◆ **To be done**
**a.** Reproduce the passage of the speech from the dock between "With my countrymen" and "and the crown?", inclusive.
**b.** In the speech from the dock, whose charge does the speaker say must have influenced the jury?

◆ **Passage shown**
########################################

SPEECH
FROM THE DOCK
"My lords, it is my intention to say a few words only. I desire that the last act of a proceeding which has occupied
so much of the public time, should be of short duration. Nor have I the indelicate wish to close the dreary ceremony
of a state prosecution with a vain display of words. Did I fear that hereafter, when I shall be no more, the
country I tried to serve would speak ill of me, I might indeed avail
myself of this solemn moment to vindicate my sentiments and my conduct.
But I have no such fear. The
country will judge of those sentiments and that conduct in a light far
different from that in which the jury by whom I have been convicted have
viewed them, and by the country the sentence which you, my lords, are
about to pronounce, will be remembered only as the severe and solemn
attestation of my rectitude and truth. Whatever be the language in which that sentence be spoken, I
know that my fate will meet with sympathy, and that my memory will be
honoured. In speaking thus,
accuse me not, my lords, of an indecorous presumption in the efforts I
have made in a just and noble cause.
I ascribe no main importance, nor do I claim for those efforts
any high reward. But it so happens, and it will ever happen so, that they who
have lived to serve their country—no matter how weak their efforts may
have been—are sure to receive the thanks and blessings of its people.
With my countrymen I leave my memory, my sentiments, my acts,
proudly feeling that they require no vindication from me this day.
A jury of my countrymen, it is true, have found me guilty of the
crime of which I stood indicted. For
this I entertain not the slightest feeling of resentment towards them.
Influenced as they must have been by the charge of the Lord Chief
Justice, they could perhaps have found no other verdict. What of that charge? Any
strong observations on it I feel sincerely would ill-befit the solemnity
of this scene; but I would earnestly beseech of you, my lord—you who
preside on that bench -when the passions and the prejudices of this hour
have passed away, to appeal to your own conscience, and ask of it, was
your charge what it ought to have been, impartial and indifferent
between the subject and the crown?

########################################

◆ **Information shown**
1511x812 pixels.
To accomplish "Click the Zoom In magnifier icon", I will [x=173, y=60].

########################################

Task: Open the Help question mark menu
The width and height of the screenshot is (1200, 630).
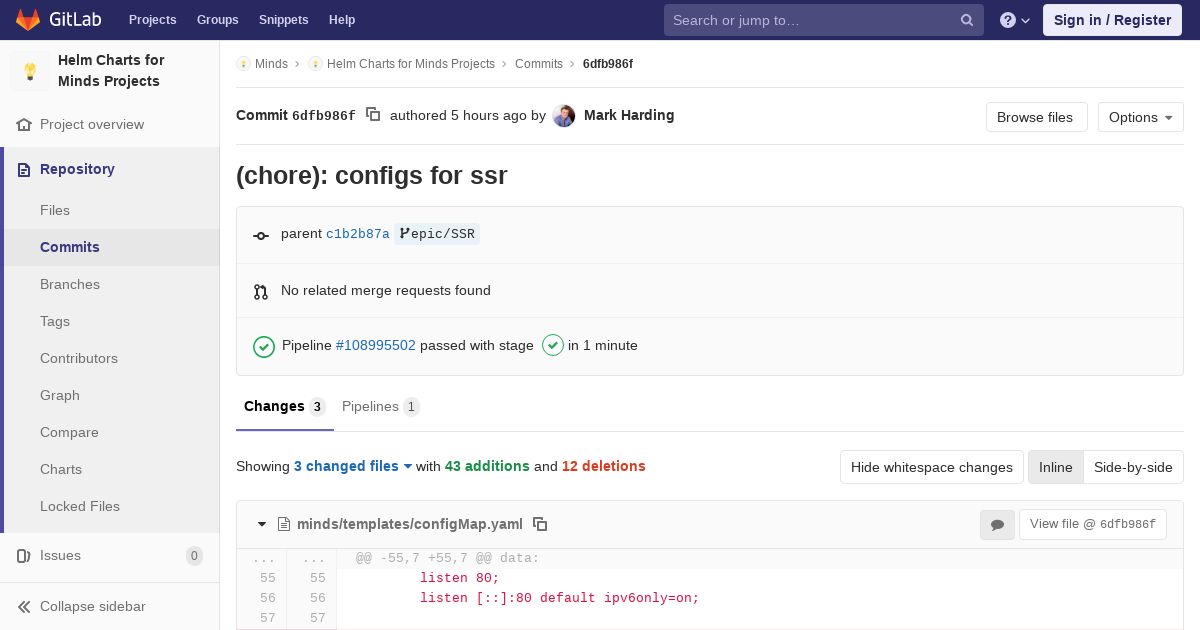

########################################

◆ **Per-task outputs**
**a.**
With my countrymen I leave my memory, my sentiments, my acts,
proudly feeling that they require no vindication from me this day.
A jury of my countrymen, it is true, have found me guilty of the
crime of which I stood indicted. For
this I entertain not the slightest feeling of resentment towards them.
Influenced as they must have been by the charge of the Lord Chief
Justice, they could perhaps have found no other verdict. What of that charge? Any
strong observations on it I feel sincerely would ill-befit the solemnity
of this scene; but I would earnestly beseech of you, my lord—you who
preside on that bench -when the passions and the prejudices of this hour
have passed away, to appeal to your own conscience, and ask of it, was
your charge what it ought to have been, impartial and indifferent
between the subject and the crown?

**b.** The charge of the Lord Chief Justice.